Чувствуя, что приковал к себе внимание, он распалялся и, не дождавшись ответа и не обращая внимания на метель, не говорил, а кричал, стараясь пересилить вой ветра:
— В пятнадцать лет быть профессором, в двадцать пять — гением и принести себя в жертву отечеству!
— А ты о чем мечтаешь? — поинтересовался Сергей Усачев. — Кем ты хочешь быть?
— Главным в моей жизни будет спорт, — говорил Юра Канаев. — Сперва сам буду выступать. Потом займусь преподавательской, тренерской работой.
И, забегая далеко вперед, скажу, что мой фронтовой друг доказал, что и в мирной жизни он верен своим принципам: дал слово — сдержи, пообещал — сделай. Жаль, что прожил он всего пятьдесят три года… Умер в 1977 году от тяжелой болезни. Но сумел многого достичь — декан факультета физвоспитания Пермского государственного пединститута, член научно-методического совета Министерства просвещения СССР, председатель областной федерации лыжного спорта, член городского комитета по физкультуре и спорту.
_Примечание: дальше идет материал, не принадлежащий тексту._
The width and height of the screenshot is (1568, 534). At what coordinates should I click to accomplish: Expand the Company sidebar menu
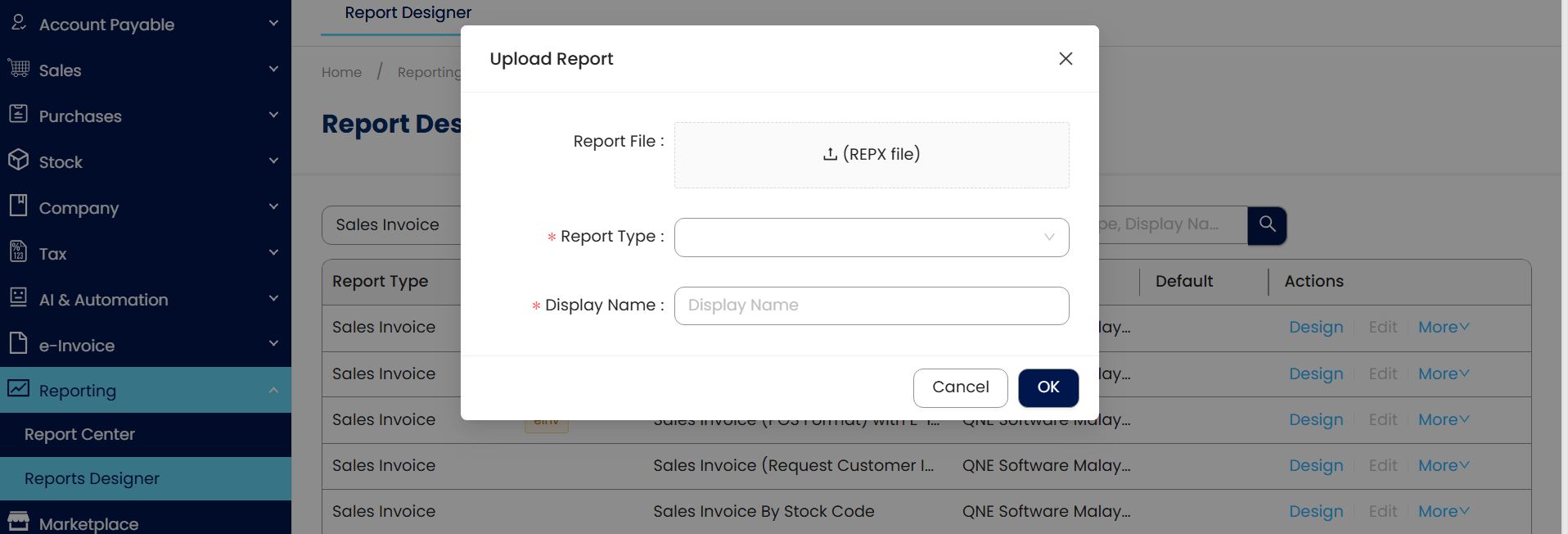pyautogui.click(x=273, y=207)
А к фронтовым наградам добавился знак «Отличник народного образования». Вот таким он был, мой фронтовой друг…
…Его шутки, прибаутки, дельные присказки в то утро метались, как верховой пожар в тайге, легко перескакивая с одного на другое.
— Что-то начальство не очень торопится, уже без пяти одиннадцать, — не совсем тактично сострил кто-то.
— Разговорчики! — прорезал, как молодой петушок, свой голос Садков, и его голова, как стрелка компаса, заметалась, стараясь узнать, кто сказал. На минуту стало тихо.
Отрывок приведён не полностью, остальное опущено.